Updating the payment status and inserting the audit event happens in a single database transaction. If either fails, both operations roll back — the status is never updated without the log, nor the log without the status:

typescript
// infrastructure/payments/payment.prisma-repo.ts
async update(payment: Payment, eventLog: PaymentEventLog): Promise<void> {
  const d   = payment.toPersistence();
  const log = eventLog.toPersistence();

  await this.prisma.$transaction([
    this.prisma.payment.update({
      where: { id: d.id },
      data:  { status: d.status as any, gatewayId: d.gatewayId },
    }),
    this.prisma.paymentEventLog.create({
      data: {
        id: log.id, paymentId: log.paymentId,
        fromStatus:  log.fromStatus as any,
        toStatus:    log.toStatus as any,
        triggeredBy: log.triggeredBy,
        payload:     log.payload ?? undefined,
      },
    }),
  ]);
}

Webhook Handling and Idempotency

MercadoPago sends webhooks with the payment result.

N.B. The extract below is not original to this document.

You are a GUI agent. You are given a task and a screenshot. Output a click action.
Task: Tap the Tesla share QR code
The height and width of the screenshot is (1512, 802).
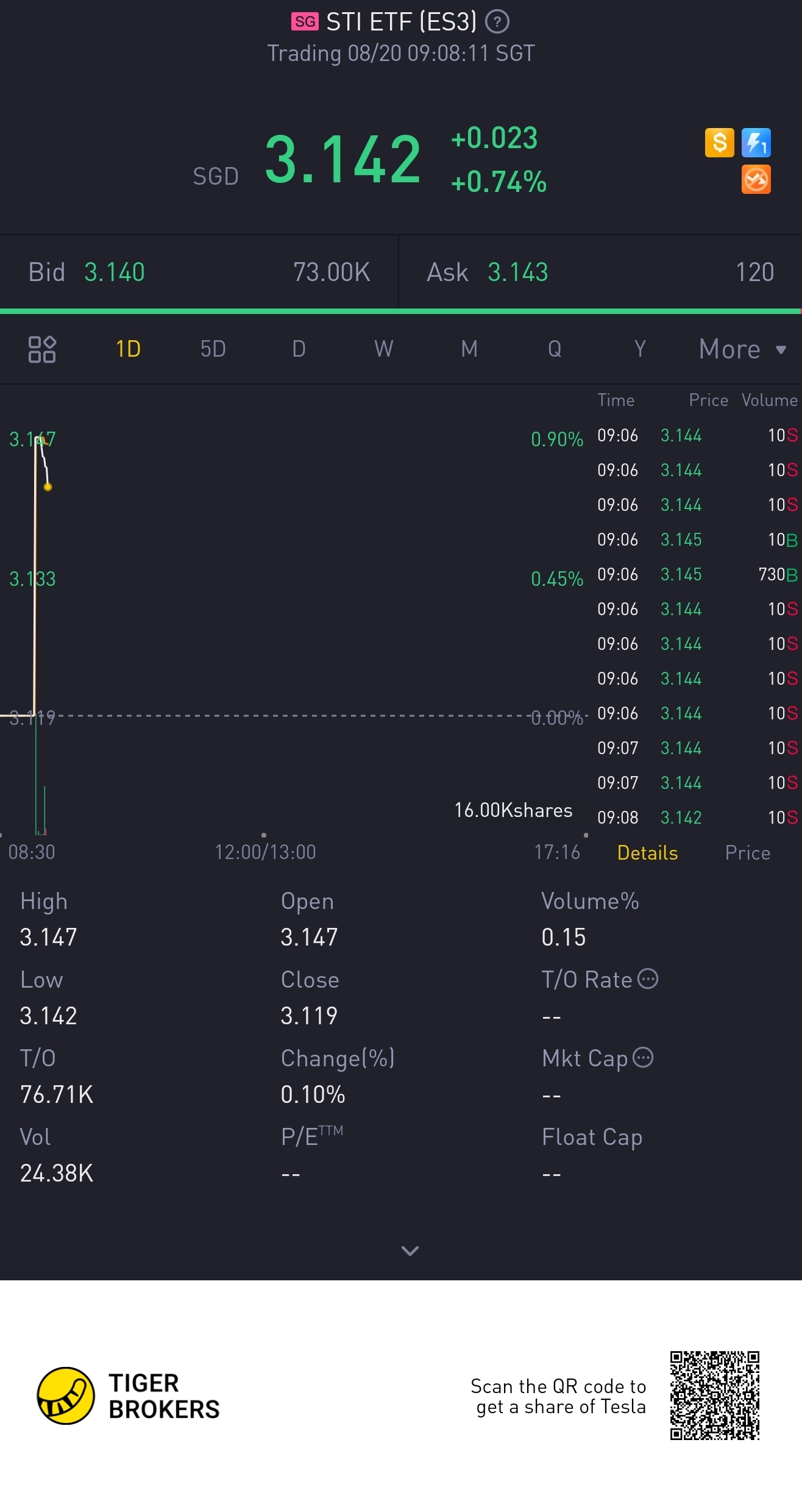pyautogui.click(x=714, y=1396)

Webhooks can arrive duplicated — the same payment can be notified two or three times. The HandleWebhookUseCase handles this: if the payment already has the final status, the transition fails in the domain (invalid transition) and the endpoint responds 200 OK without processing twice:

typescript
// application/payments/use-cases/handle-webhook.usecase.ts
async execute(dto: WebhookPayload): Promise<void> {
  const payment = await this.paymentRepo.findById(dto.paymentId);
  if (!payment) throw new NotFoundException();

  if (dto.status === 'approved') {
    await this.approve.execute(payment.getId(), dto.gatewayId, dto.raw);
  } else if (dto.status === 'rejected') {
    await this.reject.execute(payment.getId(), dto.gatewayId, dto.raw);
  }
}

The Cascade: Approved Payment Triggers the Business

When a payment is approved, ApprovePaymentUseCase updates the payment status and confirms the associated order. Order confirmation is the trigger for stock decrement. This cascade guarantees stock is only decremented when real money is confirmed.

  • Approved webhook → ApprovePaymentUseCase
  • ApprovePaymentUseCaseConfirmOrderUseCase
  • ConfirmOrderUseCaseDecreaseStockUseCase (FOR UPDATE)

■ Trade-offs

Full Event Sourcing vs PaymentEventLog (light event sourcing). Full event sourcing requires reconstructing state from events — powerful but complex. PaymentEventLog is a compromise: we store events as audit but maintain current state in the main record. Covers 95% of use cases (audit, debugging, disputes) with 30% of the complexity of full event sourcing.